Ricardo Smith will soon be walking away from Cherry Tree Crossing, and the Augusta Housing Authority is moving out 350 families.
He has a voucher for a new home and he made sure it was still near a bus line like Cherry Tree.
"Was having the bus important to you?" we asked Smith. "Yes sir, it was important, because you've got transportation because we stay here and you can walk to the bus stop right here," he answered.
Smith will live close to a bus line, but says many of his neighbors being relocated from the Cherry Tree Crossing complex are heading to south Augusta. "There's many heading out there, I mean yeah, there's plenty of them that went out there," he said.

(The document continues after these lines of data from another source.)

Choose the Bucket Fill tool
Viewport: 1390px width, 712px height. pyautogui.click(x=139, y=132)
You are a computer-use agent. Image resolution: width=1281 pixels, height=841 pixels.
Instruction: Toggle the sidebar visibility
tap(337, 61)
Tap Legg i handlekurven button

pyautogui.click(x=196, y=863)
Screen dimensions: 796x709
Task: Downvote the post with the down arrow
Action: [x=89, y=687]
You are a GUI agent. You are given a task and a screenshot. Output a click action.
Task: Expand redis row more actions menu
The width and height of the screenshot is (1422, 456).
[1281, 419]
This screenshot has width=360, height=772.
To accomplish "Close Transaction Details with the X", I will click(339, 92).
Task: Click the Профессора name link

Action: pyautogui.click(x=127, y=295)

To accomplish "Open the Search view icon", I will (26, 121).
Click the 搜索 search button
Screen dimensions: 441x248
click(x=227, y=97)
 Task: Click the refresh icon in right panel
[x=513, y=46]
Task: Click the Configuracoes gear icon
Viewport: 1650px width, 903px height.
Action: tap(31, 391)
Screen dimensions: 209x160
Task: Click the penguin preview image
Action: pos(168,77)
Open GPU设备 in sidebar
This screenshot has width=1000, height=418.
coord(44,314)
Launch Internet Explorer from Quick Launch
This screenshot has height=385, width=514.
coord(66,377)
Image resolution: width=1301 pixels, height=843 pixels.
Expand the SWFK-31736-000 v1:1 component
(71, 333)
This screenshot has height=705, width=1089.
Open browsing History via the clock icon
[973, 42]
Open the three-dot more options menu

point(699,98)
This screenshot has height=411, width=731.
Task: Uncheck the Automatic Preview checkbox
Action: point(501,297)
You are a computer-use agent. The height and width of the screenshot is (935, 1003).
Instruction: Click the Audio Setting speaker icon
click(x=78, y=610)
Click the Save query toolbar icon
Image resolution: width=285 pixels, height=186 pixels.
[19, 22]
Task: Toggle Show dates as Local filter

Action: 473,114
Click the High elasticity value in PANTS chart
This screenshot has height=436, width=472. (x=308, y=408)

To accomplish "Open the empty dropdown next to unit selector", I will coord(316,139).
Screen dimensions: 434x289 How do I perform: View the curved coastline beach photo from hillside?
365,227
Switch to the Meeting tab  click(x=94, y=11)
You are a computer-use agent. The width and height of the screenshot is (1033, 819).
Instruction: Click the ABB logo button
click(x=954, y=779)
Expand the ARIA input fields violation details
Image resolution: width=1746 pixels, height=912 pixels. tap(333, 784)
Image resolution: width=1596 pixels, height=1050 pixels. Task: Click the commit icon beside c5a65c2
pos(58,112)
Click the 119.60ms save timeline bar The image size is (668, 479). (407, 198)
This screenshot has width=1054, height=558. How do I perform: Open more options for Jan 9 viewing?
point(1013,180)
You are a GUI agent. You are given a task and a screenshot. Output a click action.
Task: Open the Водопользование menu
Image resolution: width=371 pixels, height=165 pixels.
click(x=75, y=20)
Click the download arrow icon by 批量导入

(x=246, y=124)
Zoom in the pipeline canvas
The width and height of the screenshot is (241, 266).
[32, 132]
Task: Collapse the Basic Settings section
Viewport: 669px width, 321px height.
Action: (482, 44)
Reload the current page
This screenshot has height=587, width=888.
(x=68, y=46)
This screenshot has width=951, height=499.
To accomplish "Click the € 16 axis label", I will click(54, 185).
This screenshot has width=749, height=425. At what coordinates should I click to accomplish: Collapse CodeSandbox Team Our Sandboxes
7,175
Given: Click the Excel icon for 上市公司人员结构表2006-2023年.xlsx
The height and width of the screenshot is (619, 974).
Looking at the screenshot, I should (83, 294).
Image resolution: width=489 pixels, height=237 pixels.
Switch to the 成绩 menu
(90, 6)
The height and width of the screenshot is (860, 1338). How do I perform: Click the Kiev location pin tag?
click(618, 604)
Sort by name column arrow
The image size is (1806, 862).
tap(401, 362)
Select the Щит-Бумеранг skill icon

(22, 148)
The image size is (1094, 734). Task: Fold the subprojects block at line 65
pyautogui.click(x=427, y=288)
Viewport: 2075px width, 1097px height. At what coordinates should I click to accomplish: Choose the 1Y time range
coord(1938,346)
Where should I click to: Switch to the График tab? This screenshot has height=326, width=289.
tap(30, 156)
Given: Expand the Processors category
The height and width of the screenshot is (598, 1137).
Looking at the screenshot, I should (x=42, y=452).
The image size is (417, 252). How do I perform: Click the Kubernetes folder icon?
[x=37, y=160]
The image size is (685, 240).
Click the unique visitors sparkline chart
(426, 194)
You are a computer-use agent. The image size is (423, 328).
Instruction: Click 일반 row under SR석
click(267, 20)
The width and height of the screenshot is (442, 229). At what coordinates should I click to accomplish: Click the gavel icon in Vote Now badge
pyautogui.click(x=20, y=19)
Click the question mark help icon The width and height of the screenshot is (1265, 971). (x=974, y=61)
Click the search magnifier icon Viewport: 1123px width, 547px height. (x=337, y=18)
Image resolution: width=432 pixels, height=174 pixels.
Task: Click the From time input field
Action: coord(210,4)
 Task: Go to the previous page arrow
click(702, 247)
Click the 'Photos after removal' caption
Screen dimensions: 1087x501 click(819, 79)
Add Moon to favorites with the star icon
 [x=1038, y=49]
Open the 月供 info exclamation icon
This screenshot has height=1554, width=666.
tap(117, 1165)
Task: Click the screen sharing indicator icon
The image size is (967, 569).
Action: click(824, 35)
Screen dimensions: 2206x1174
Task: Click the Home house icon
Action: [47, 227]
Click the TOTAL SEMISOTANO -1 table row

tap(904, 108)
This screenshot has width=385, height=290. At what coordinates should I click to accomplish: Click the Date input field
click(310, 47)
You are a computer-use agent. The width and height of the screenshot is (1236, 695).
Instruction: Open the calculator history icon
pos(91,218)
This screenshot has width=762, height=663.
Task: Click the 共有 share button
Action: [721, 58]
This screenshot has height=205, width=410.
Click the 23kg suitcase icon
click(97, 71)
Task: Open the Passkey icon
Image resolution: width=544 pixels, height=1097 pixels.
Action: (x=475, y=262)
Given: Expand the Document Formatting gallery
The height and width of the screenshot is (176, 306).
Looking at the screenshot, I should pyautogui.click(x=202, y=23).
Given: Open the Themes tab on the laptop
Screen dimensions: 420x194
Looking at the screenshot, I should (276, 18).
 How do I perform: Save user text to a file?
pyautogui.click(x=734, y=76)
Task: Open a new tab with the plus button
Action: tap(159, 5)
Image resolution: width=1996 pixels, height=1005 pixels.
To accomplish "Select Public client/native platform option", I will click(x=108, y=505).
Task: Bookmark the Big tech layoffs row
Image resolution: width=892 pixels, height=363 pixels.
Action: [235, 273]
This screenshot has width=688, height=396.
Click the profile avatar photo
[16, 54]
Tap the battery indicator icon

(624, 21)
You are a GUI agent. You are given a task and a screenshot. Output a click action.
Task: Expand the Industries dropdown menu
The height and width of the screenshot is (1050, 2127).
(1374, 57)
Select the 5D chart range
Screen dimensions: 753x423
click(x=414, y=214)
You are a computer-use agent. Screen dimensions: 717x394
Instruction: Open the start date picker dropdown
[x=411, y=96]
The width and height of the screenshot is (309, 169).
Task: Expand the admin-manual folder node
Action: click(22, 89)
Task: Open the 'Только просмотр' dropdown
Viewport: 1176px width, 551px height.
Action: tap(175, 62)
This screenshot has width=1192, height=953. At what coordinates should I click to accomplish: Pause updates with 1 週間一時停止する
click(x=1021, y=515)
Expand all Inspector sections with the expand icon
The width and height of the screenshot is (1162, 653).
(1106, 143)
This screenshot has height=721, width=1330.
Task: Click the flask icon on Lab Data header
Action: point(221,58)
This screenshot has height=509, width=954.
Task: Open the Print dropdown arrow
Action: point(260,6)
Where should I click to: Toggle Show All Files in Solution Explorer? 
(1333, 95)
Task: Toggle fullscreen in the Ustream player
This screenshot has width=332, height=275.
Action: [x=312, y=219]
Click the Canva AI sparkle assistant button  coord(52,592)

"How are they going to get around?" we asked Smith. "I don't know," he said with a laugh.
Large sections of south Augusta, especially the Tobacco Road-Windsor Spring Road area do not have bus service.
"There ain't nothing out therem it's underserved. It needs more service. You'd be surprised, you would get more money if you give the service out there," said bus rider Larry Jones.
Officials with company running the Augusta bus system, McDonald Transit Associates, have a plan to change that with three proposed south Augusta routes, including one for Meadowbrook Drive, Windsor Spring Road, and Tobacco Road.
"That would be just excellent, that would be something to look forward to in the future," said Jones.
But, more service to south Augusta is in the future because for the bus system, the first phase priority is a new Fort Gordon route and adding buses and altering routes to reduce wait times for riders on the other routes.
"South Augusta...the issue we have there, we don't know exactly where everybody is going yet, and the density out there is not set up in a way that we can efficiently or effectively run a service out there because we don't know where people are moving to," says Tim Lett, of McDonald Transit Associates.
City Administrator Fred Russell defended the Fort Gordon route and reducing wait times for riders as the first priority, saying it gives the city more bang for its bucks.
The cost will be $1.1 million. When asked where the city finds that money, Russell said, "good question".